**LISTED RECORDS:**
· · ·

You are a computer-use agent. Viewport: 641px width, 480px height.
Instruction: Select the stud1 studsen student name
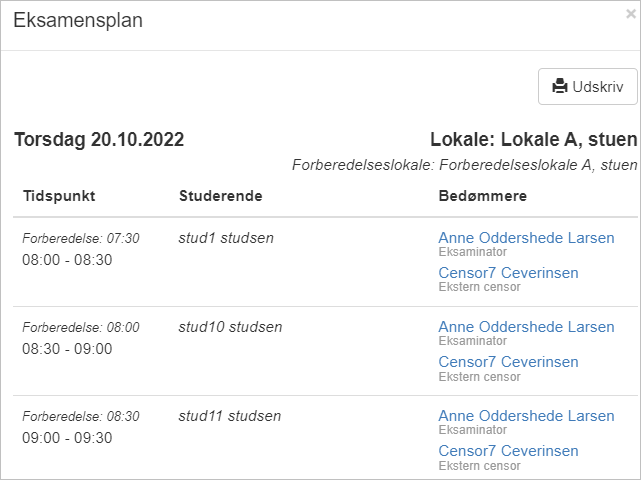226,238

· · ·

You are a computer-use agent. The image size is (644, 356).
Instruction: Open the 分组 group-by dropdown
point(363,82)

· · ·

**WORK TO COMPLETE:** In the entries above, find lines with "agent" and copy each.

**ANSWER TO THE PROBLEM:**
You are a computer-use agent. Viewport: 641px width, 480px height.
You are a computer-use agent. The image size is (644, 356).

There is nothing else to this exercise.